Camel Pose (Ustrasana):
Camel Pose is a backbend where you kneel down, reach back to hold the heels, and open the chest while extending the spine.
It stretches the entire front body, opens the heart, improves posture, stimulates the digestive system, and boosts energy levels.
Rabbit Pose (Sasangasana):
In Rabbit Pose, you sit on your heels, place your forehead on the ground, and reach back to hold your heels with hands.
It stretches the spine and neck, stimulates the thyroid gland, improves digestion, and promotes relaxation and mental clarity.

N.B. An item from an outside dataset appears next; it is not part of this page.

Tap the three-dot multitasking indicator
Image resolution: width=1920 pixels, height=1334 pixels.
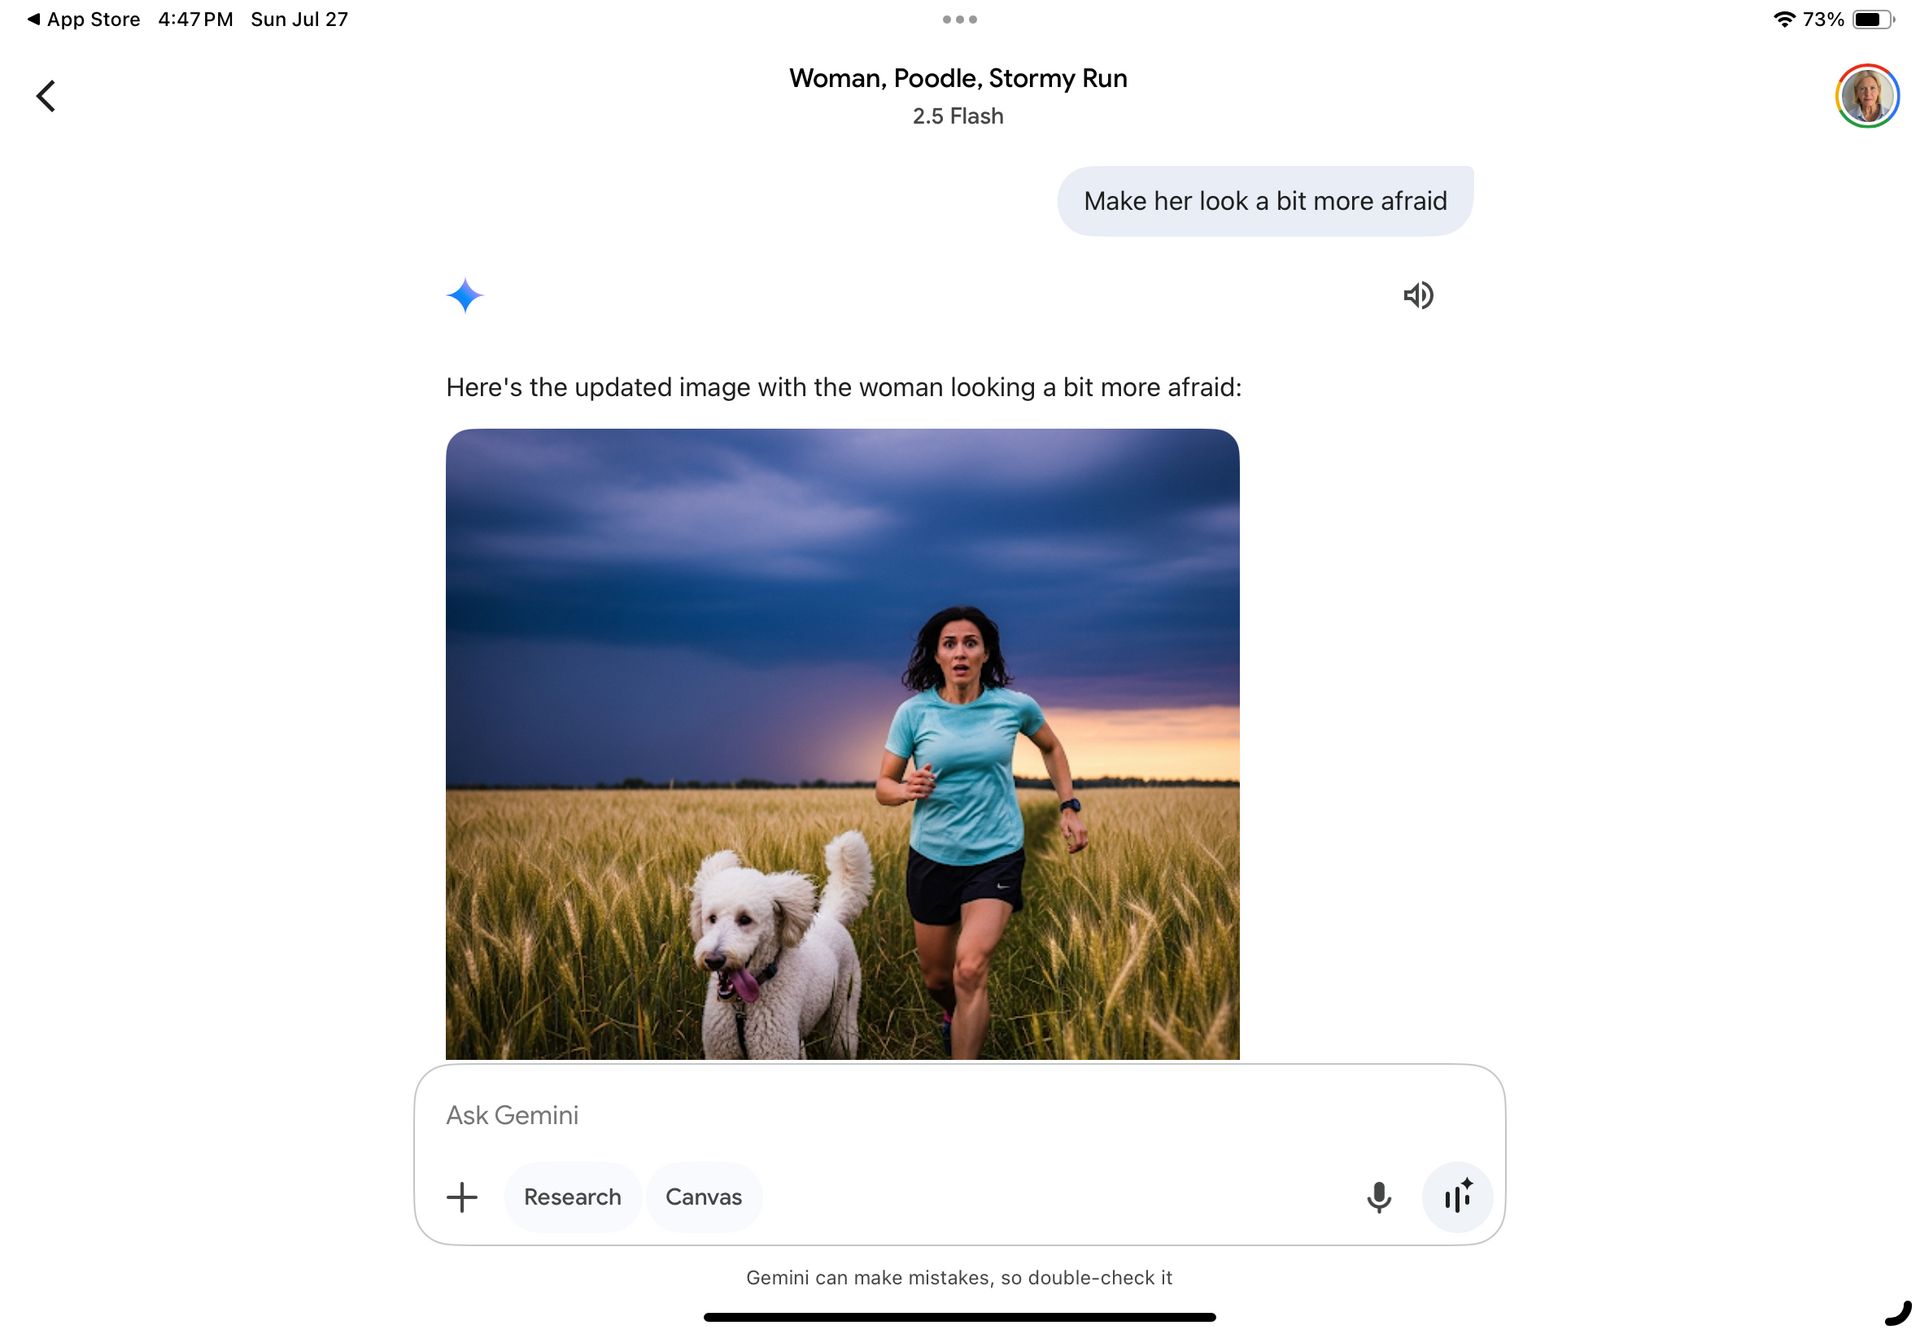click(959, 19)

Head to Knee Pose with Stretching Pose (Janushirasana with Paschimottanasana):
combination pose involves sitting with one leg extended and bending forward to touch the extended leg, then repeating on the other side. – It stretches the hamstrings, calves, and lower back, stimulates the abdominal organs, and enhances flexibility in the hips and spine.
Spine-Twisting Pose (Ardha-Matsyendrasana):
Spine-Twisting Pose is performed by sitting with one leg bent, crossing the opposite foot over the knee, and twisting the torso.
It improves spinal mobility, massages the internal organs, aids digestion, and stimulates the nervous system.
Blowing in Firm Pose (Kapalbhati in Vajrasana):
Blowing in Firm Pose involves sitting in a kneeling position and performing rapid exhales through the nose while pulling the navel in.
It detoxifies the body, clears the respiratory system, strengthens the core muscles, and increases mental alertness.
Practitioners combine these 26 poses with two pranayama exercises to create a comprehensive practice that aims to improve strength, flexibility, balance, concentration, and overall well-being. It’s important to note that while Bikram Yoga is commonly associated with the “26 and 2 Yoga” sequence, instructors can offer variations and modifications to accommodate practitioners of different levels and abilities.
When practicing the “26 and 2 Yoga” sequence, individuals experience a challenging yet rewarding journey that allows them to explore the depths of their physical and mental capabilities while cultivating a deeper connection with themselves.